The mechanism - the token boundary:

 first generated token begins with a space:
   without trailing space:   30/30   (100%)
   with trailing space:        2/30   (7%)
  1. A single trailing space changes the tokenization on 100% of prompts (always adding exactly one token) and the greedy output on 100%. The two requests are identical to a person and different to the model.

  2. It is a correctness hazard, not a stylistic one. On factual prompts the trailing space flips the answer 6/15 times and turns a correct answer wrong 5/15 times (33%) - dropping accuracy from 14/15 to 10/15. The failure is silent: no error, plausible output, wrong answer.

  3. The mechanism is the token boundary. Qwen's byte-level BPE prefixes word tokens with a space marker, so normally the first generated token carries its own leading space (100% of the time here). A trailing space in the prompt is consumed as a separate token, so the model must emit a token that does not begin with a space (only 7% do) - a condition it rarely saw in training, which is why the continuation derails.

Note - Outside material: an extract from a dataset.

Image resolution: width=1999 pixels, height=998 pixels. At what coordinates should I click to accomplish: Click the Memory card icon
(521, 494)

  4. The fix is trivial and worth stating plainly: strip trailing whitespace from prompts. Because the failure is silent and the perturbation is a single invisible character, this is an easy and common way to quietly corrupt LLM output in production.

The one-line finding

A single trailing space - one invisible character - changes a byte-level-BPE model's tokenization and greedy output on 100% of prompts and turns a correct factual answer wrong a third of the time, because the consumed space forces the model's first token to be one that does not begin with a space, which it was rarely trained to produce.

Reproduce

./reproduce.sh                 # analyze + verify from the committed outputs (no server needed)
./scripts/gate.sh              # ruff, mypy --strict, pytest, ASCII, leak scan, independent verify

To regenerate the raw outputs, run against a llama.cpp server: python tools/run_gen.py URL. results/gen.jsonl is committed, so tools/analyze.py and the independent tools/verify.py (which recomputes the rates and the mechanism with its own logic) reproduce without the server.

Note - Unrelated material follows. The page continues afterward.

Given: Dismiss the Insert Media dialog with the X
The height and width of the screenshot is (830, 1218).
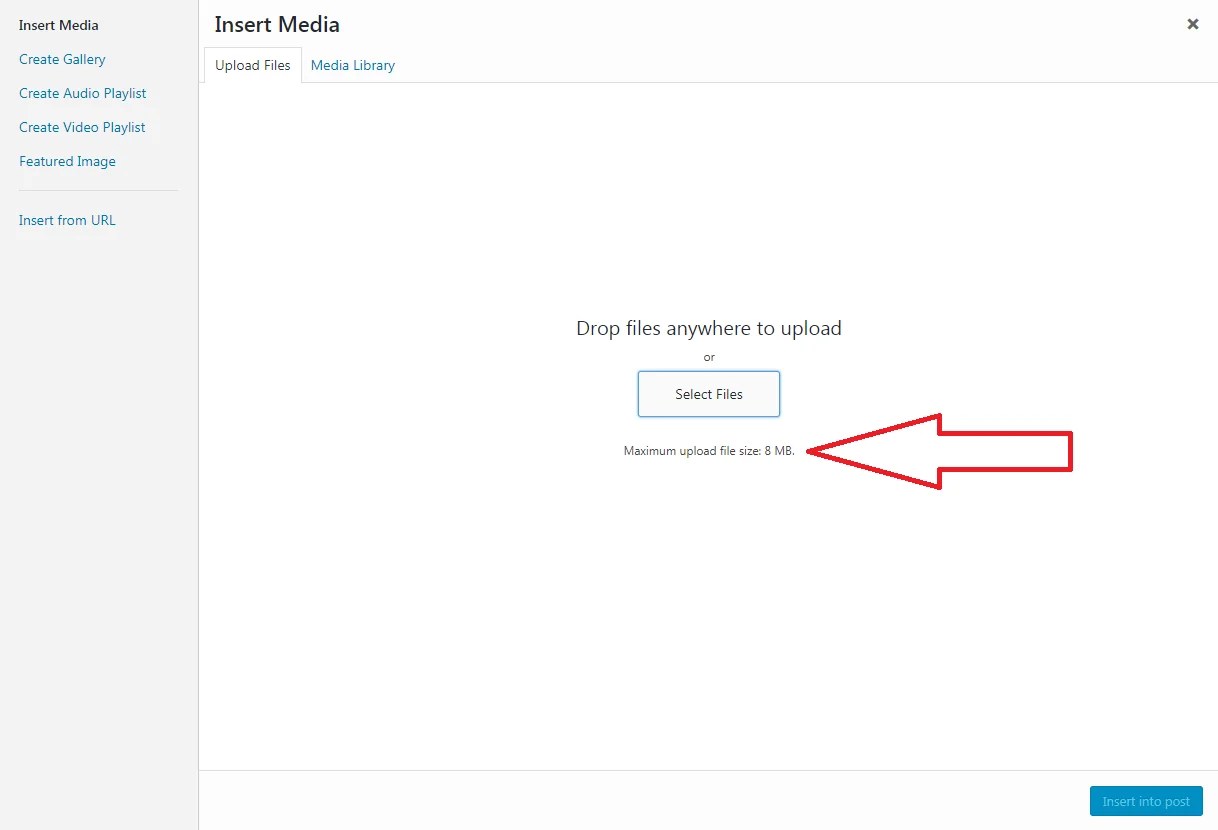Looking at the screenshot, I should pyautogui.click(x=1192, y=24).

Limitations and falsifiers

  • One model (Qwen2.5-1.5B), one tokenizer family (byte-level BPE), greedy decoding, a single trailing space (a natural, common perturbation), 15 factual prompts with hand-listed accepted answers. The finding is that a trailing space changes tokenization and output and can change answers - a prompt- hygiene hazard - not a claim about which continuation is better in the open-ended cases.
  • The answer check is a case-insensitive substring match against a small accepted-answer list; it is a coarse but exact oracle for "did the known answer appear," and the striking cases (correct -> derailed) are unambiguous.
  • Falsifier (the informative one): if a trailing space had left the answer unchanged (as its invisibility to a human suggests), the correct-to-wrong rate would be ~0; it is 33%.

MIT licensed. The oracle is the deterministic tokenizer and greedy output; comparisons are exact. No LLM judgement.

About

A single trailing space on a prompt changes a byte-level-BPE model's tokenization and greedy output on 100% of prompts and flips a third of factual answers wrong, on a real llama.cpp server. Pre-registered, independently verified.